OBJETIVO DECLARADO
Liste cada linha dos itens em que aparece a palavra "Hill", levando em conta maiúsculas e minúsculas.

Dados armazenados

=-=-=-=-=

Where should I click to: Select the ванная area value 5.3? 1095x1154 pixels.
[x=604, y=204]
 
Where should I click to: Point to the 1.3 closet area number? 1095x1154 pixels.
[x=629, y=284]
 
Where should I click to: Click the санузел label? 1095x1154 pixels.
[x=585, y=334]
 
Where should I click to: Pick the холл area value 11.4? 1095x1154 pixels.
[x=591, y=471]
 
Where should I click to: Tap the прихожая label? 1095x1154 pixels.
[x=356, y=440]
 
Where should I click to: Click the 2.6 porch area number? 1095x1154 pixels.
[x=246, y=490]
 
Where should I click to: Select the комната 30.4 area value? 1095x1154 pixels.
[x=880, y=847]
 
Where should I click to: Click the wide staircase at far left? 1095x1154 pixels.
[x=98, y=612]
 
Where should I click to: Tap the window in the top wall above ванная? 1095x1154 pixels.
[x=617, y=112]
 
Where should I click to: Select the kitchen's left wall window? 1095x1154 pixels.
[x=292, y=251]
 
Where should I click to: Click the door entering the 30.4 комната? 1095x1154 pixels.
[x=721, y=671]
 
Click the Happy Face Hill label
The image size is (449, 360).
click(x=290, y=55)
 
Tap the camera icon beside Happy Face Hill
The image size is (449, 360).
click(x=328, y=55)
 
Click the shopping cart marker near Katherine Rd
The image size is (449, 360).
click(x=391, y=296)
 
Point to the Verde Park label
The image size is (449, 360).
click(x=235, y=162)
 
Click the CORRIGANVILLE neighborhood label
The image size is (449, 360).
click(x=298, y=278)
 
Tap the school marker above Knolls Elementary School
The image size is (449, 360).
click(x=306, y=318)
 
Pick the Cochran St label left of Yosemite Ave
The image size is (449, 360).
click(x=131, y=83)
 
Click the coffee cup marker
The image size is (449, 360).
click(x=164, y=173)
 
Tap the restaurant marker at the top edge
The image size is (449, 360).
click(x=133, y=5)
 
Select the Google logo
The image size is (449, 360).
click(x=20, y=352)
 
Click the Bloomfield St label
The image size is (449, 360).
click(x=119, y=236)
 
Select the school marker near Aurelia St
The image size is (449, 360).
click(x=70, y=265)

=-=-=-=-=

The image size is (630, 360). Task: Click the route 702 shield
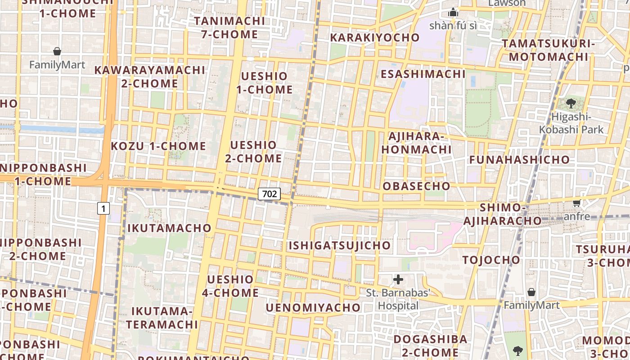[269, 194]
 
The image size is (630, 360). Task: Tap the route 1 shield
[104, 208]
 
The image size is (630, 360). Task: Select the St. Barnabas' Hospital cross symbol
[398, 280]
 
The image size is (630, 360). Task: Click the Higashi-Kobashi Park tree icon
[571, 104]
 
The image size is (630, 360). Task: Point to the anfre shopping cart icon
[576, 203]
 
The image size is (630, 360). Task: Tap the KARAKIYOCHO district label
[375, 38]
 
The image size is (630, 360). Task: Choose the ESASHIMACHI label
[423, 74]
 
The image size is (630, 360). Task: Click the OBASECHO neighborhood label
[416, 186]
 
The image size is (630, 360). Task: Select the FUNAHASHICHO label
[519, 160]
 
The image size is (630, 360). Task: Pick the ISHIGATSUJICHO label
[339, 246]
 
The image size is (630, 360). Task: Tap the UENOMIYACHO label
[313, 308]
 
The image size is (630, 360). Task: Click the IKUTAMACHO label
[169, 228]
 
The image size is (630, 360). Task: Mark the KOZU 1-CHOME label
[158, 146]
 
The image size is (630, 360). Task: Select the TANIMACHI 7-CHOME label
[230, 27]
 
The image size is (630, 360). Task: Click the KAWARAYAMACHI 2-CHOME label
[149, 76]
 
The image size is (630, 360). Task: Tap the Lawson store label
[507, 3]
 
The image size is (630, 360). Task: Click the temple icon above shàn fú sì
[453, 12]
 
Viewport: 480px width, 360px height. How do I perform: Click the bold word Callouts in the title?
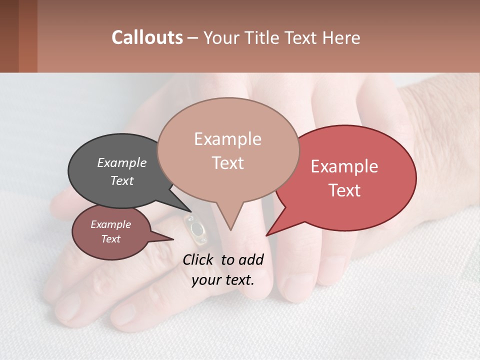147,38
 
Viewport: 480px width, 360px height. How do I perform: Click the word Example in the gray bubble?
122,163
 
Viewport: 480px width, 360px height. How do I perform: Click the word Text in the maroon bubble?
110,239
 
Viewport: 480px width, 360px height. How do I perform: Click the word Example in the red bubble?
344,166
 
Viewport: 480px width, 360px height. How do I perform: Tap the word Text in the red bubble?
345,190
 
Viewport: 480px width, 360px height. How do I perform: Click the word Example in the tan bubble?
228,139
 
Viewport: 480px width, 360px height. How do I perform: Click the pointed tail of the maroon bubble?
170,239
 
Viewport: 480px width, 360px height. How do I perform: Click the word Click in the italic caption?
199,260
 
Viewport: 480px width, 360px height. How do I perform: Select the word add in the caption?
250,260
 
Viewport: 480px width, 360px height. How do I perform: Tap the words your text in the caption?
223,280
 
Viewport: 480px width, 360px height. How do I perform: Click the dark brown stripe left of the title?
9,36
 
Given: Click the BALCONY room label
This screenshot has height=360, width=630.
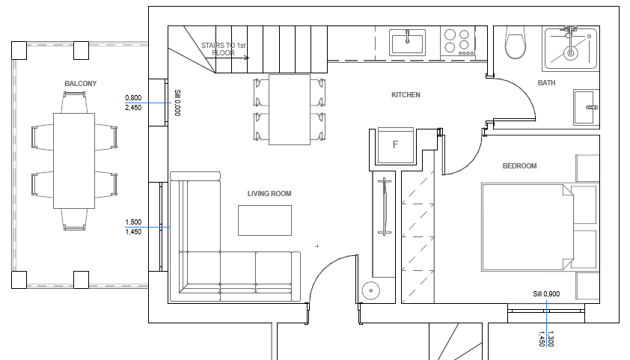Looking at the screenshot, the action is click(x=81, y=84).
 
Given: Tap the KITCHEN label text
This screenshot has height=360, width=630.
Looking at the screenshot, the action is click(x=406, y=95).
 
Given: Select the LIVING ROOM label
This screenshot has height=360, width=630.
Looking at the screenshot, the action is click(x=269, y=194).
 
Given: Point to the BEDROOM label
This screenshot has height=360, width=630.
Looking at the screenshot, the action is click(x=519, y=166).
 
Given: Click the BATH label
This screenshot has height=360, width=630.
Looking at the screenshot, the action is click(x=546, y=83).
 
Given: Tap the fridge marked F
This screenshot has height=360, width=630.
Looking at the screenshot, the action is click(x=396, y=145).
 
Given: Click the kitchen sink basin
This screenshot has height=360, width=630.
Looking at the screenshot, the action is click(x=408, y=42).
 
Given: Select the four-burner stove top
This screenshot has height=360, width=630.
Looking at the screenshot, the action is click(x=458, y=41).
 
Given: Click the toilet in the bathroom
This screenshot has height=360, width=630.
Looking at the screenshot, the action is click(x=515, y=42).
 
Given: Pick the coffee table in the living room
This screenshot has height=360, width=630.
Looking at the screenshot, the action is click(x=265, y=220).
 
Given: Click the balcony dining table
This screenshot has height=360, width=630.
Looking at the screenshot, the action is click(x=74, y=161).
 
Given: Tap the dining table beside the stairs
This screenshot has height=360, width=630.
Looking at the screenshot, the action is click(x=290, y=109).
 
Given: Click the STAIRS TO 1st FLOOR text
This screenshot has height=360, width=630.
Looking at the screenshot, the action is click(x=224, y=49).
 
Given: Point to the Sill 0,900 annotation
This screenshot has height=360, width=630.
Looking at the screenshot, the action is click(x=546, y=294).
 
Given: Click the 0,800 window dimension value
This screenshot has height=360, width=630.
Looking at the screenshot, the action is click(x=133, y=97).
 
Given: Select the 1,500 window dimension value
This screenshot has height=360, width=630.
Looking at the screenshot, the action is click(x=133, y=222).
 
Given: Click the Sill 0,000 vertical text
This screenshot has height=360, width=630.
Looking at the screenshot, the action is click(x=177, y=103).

=-=-=-=-=

RESULTADO DO EXERCÍCIO
Click the Happy Face Hill label
Tap the camera icon beside Happy Face Hill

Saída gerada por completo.